Lors du récent festival Musical Écran organisé par l'association Bordeaux Rock (qui, par coïncidence, était déjà au c œ ur du dernier ...

Retour sur les trente ans de cavale du punk-braqueur repenti, Gilles Bertin


Lors du récent festival Musical Écran organisé par l'association Bordeaux Rock (qui, par coïncidence, était déjà au cœur du dernier article paru sur le blog), l'un des documentaires musicaux que j'ai pu voir était l'excellent "Punk - Il était une fois Gilles Bertin". Ce film d'une heure, réalisé par Eugénie Grandval, raconte l'histoire remarquable d'un acteur clé de la scène punk rock bordelaise des années 1980 impliqué par la suite à un braquage, avant de s'effacer complètement de la carte pendant 30 ans, puis qui a cherché à se racheter et à reconstruire de toutes pièces son identité. 

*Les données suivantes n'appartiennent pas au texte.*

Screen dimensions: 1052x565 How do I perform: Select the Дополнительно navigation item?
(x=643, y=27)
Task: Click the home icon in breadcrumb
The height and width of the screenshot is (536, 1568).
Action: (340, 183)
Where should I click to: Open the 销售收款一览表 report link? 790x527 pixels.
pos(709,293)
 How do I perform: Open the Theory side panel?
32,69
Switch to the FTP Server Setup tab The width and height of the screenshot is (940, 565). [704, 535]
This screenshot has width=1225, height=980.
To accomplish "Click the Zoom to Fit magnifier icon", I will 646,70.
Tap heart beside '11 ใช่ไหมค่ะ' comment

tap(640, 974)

Gilles Bertin est né à Paris en 1961 avant de passer son adolescence à Bordeaux. Dès qu'il a pu quitter son foyer et ses parents fonctionnaires, il l'a fait. Il s'installe dans un squat et, en 1981, devient le chanteur et le bassiste originel du groupe punk Camera Silens. Le groupe, dont le centre de gravité est la place Saint-Projet et le quartier Saint-Pierre, s'impose rapidement sur la scène locale, remportant des tremplins très médiatisés, et développe rapidement une audience nationale. 



Camera Silens au début des années 1980, Gilles Bertin à droite.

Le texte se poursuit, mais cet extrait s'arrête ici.